A module exposes tools by implementing `get_mcp_tools()` on its `ScaiGridModule` subclass:

```python
def get_mcp_tools(self) -> list[McpToolDef]:
    return [
        McpToolDef(
            name="mymodule_action",
            description="Does X.",
            input_schema={"type": "object", "properties": {...}},
            handler=self._handle_action,
            required_permission="mymodule:execute",
        ),
    ]
```

The module registry collects these at module load. ScaiMCP's `list_tools` iterates them per-request — there's no static registration, so a module that wants to gate its tool list by config or feature flags can do so at call time.

## How the cloud-MCP path differs

For `remote.*` names, the request never touches the local handler. ScaiMCP imports `modules.scailink.services.remote_aggregator.invoke_remote_tool`, which:

1. Parses the name to extract scope (user / tenant), slug, and tool.
2. Verifies the caller is allowed to invoke this registration (personal: must be the registrar; tenant: must hold `scailink:remote.use`).
3. Opens (or reuses) an outbound MCP session to the upstream server.
4. Forwards the call, optionally injecting the caller's user id depending on the registration's `forward_user_id` setting.
5. Returns the upstream `CallToolResult`, which ScaiMCP flattens to text content.

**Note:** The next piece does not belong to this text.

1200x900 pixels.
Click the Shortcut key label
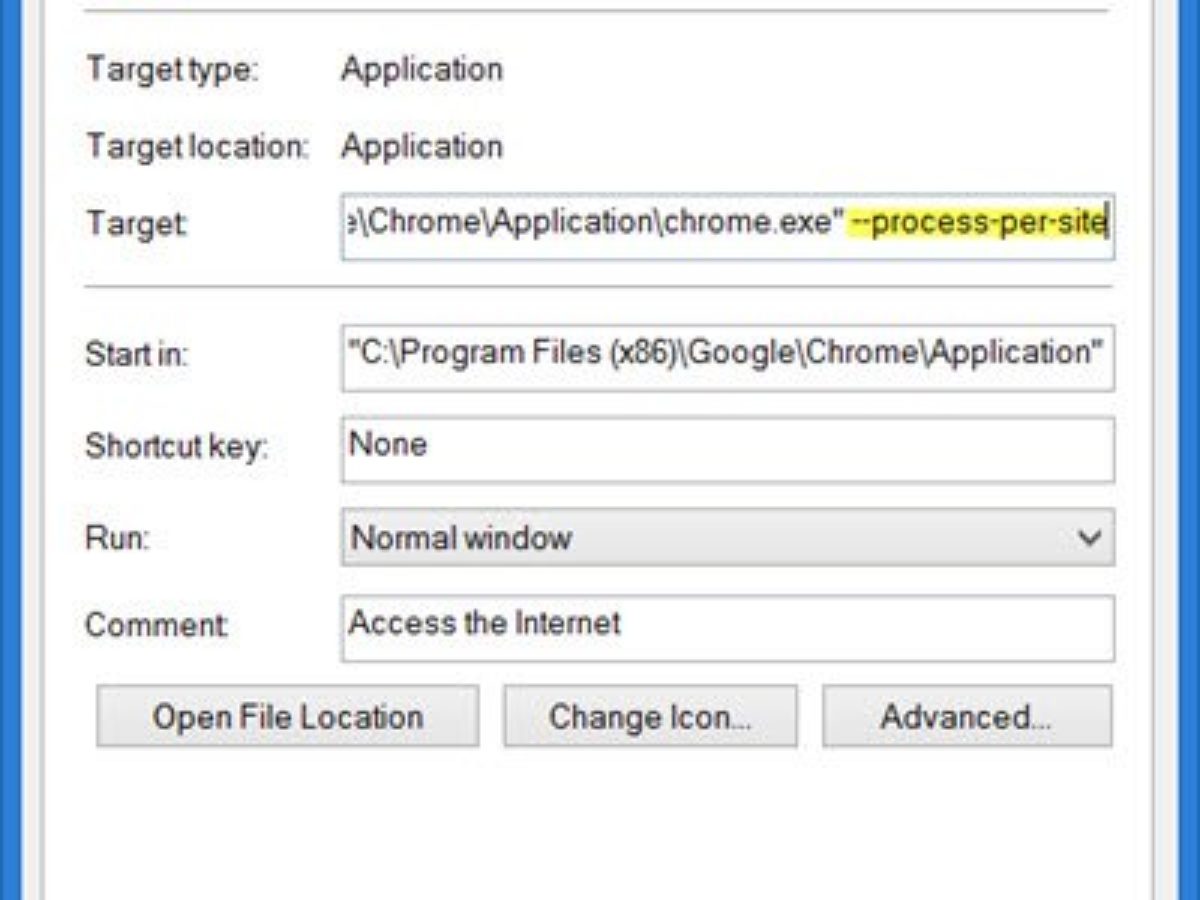click(x=176, y=446)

The local handler sees nothing — the upstream owns schema, behaviour, and errors. That keeps cloud-MCP integration loosely coupled and means upstream changes don't require redeploying ScaiGrid.

## Failure modes

- **Unknown tool** → `TOOL_NOT_FOUND`. Most commonly a typo or a module that isn't enabled for the caller.
- **Permission denied** → `PERMISSION_DENIED`. Caller authenticated but lacks the tool's required permission.
- **Module disabled** → `MODULE_NOT_ENABLED`. Tool exists in the registry but the caller's tenant doesn't have its module on.
- **Underlying service error** → the service's `ScaiGridError` is serialised with its own `code` and `message`. Same codes you see from REST.
- **Remote MCP error** → `RemoteClientError` (or subclass) with the upstream message.

Network and transport errors propagate to the MCP client as JSON-RPC errors — they don't appear in the tool-result envelope.